▶ [Data extracts]:
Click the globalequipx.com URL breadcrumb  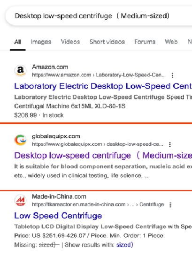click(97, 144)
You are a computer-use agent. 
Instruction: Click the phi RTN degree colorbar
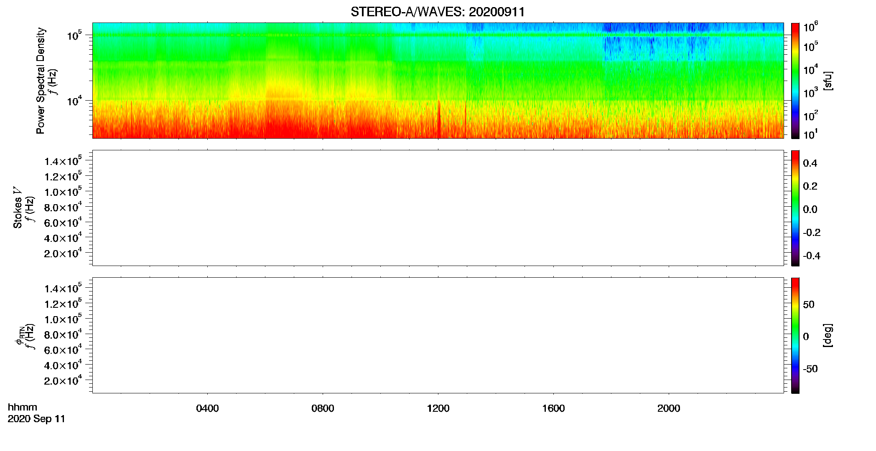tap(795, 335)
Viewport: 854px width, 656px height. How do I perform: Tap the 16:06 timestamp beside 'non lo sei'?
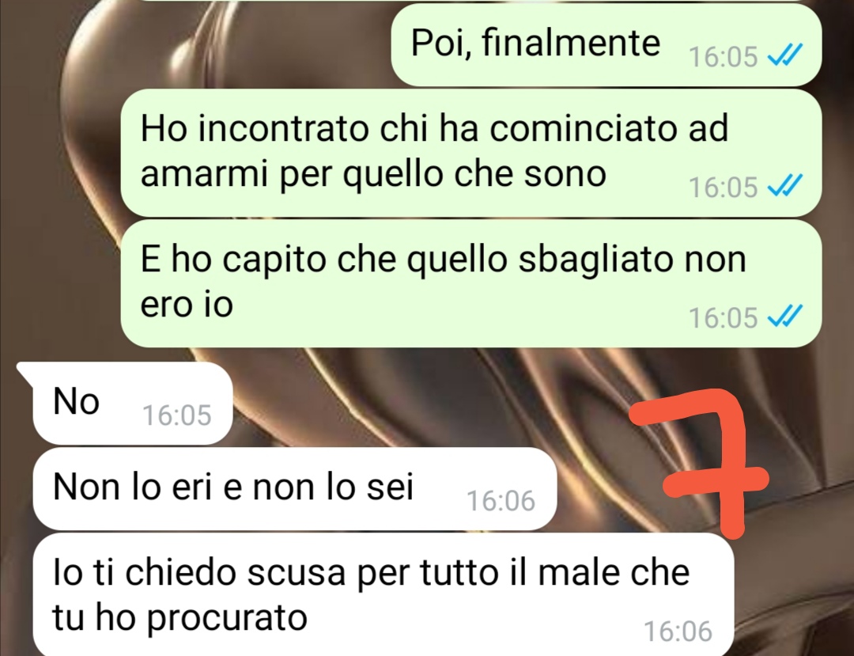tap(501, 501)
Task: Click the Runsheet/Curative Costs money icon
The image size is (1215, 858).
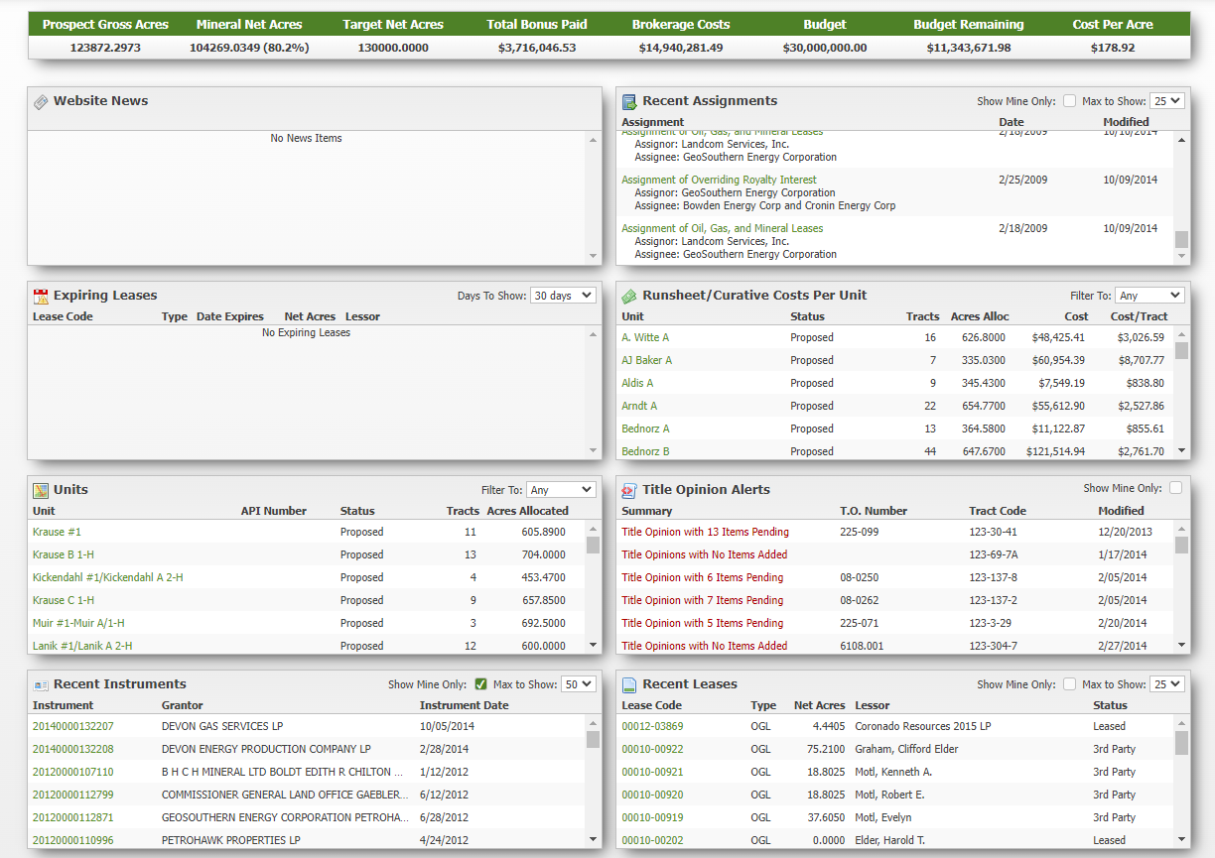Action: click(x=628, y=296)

--

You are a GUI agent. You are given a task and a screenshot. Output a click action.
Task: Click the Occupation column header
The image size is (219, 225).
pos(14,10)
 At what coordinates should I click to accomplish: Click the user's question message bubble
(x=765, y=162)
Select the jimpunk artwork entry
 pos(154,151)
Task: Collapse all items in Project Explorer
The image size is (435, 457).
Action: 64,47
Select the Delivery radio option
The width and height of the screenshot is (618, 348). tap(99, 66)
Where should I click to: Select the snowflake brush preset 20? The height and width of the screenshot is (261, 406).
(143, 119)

---

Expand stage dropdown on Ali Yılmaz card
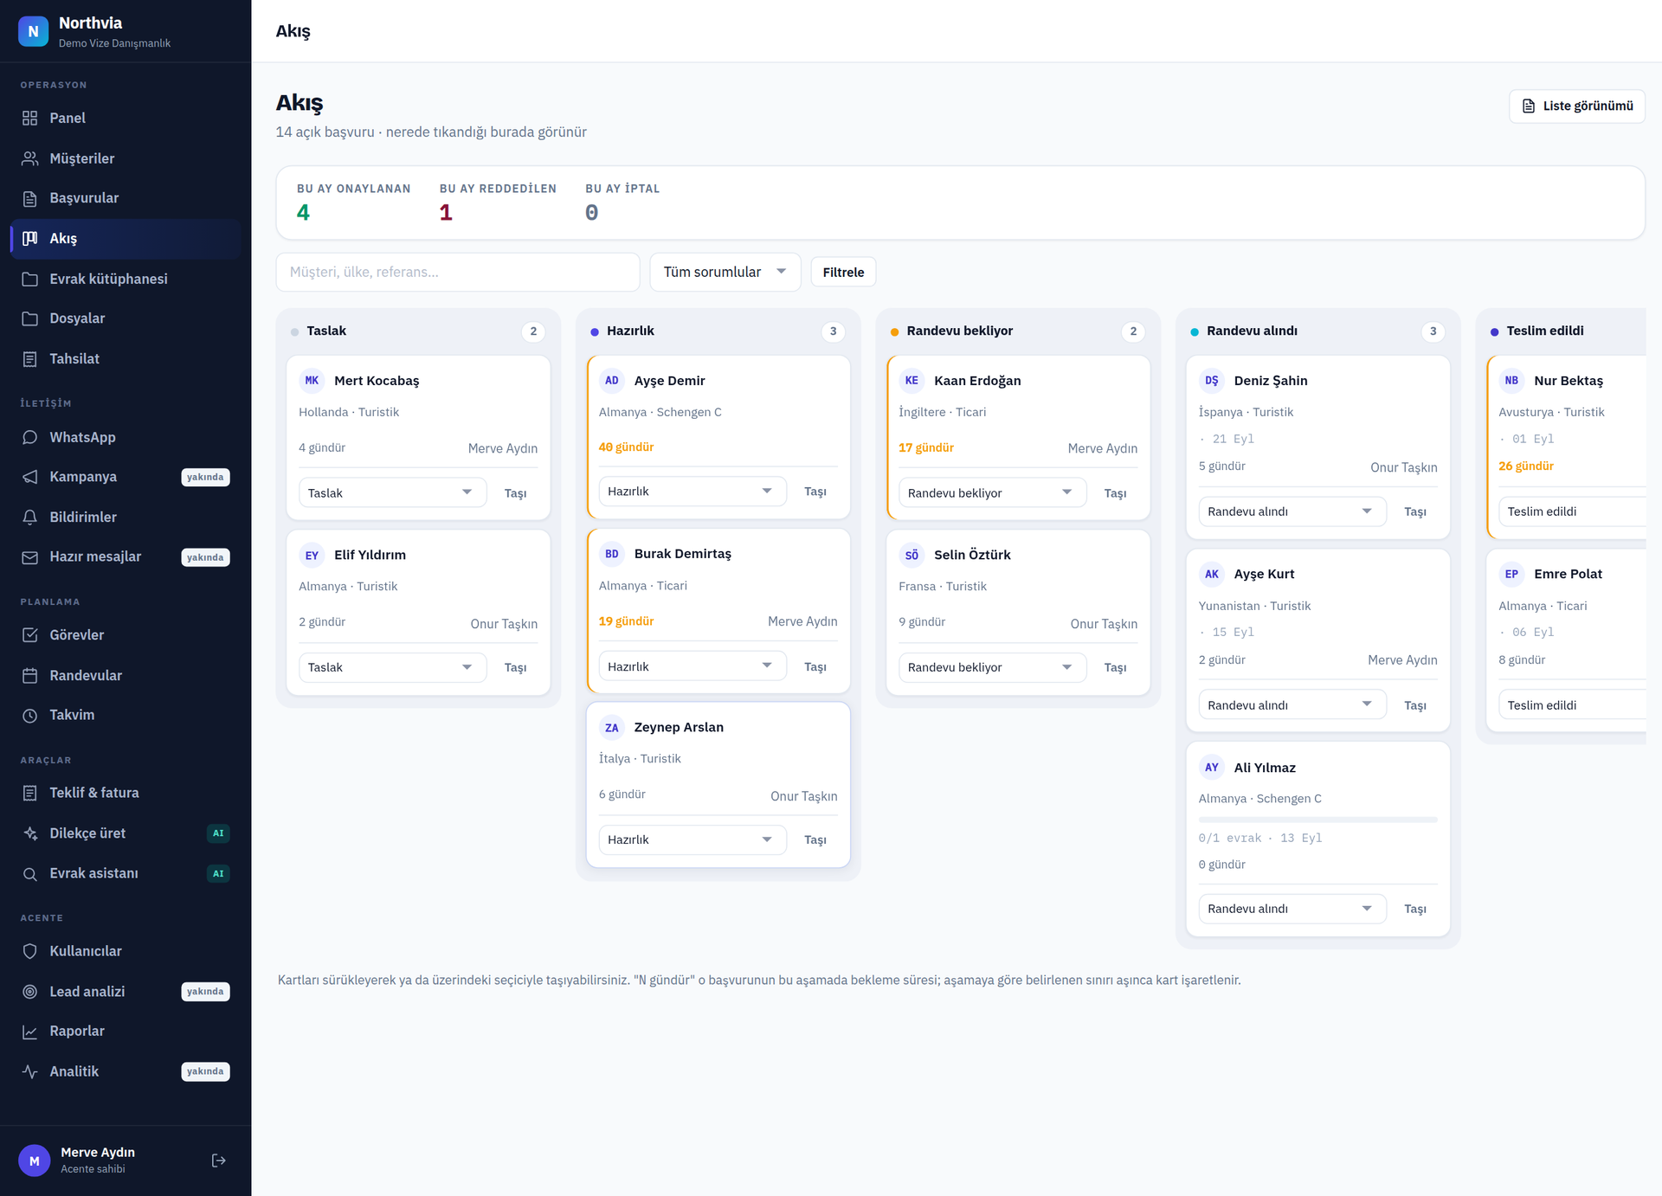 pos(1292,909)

▶ [Your goal]:
Please go line by line through the records above, copying each one that holds the string "agent".

▶ [Reply]:
You are a computer-use agent. 
You are a GUI agent. You are given a task and a screenshot. Output a click action.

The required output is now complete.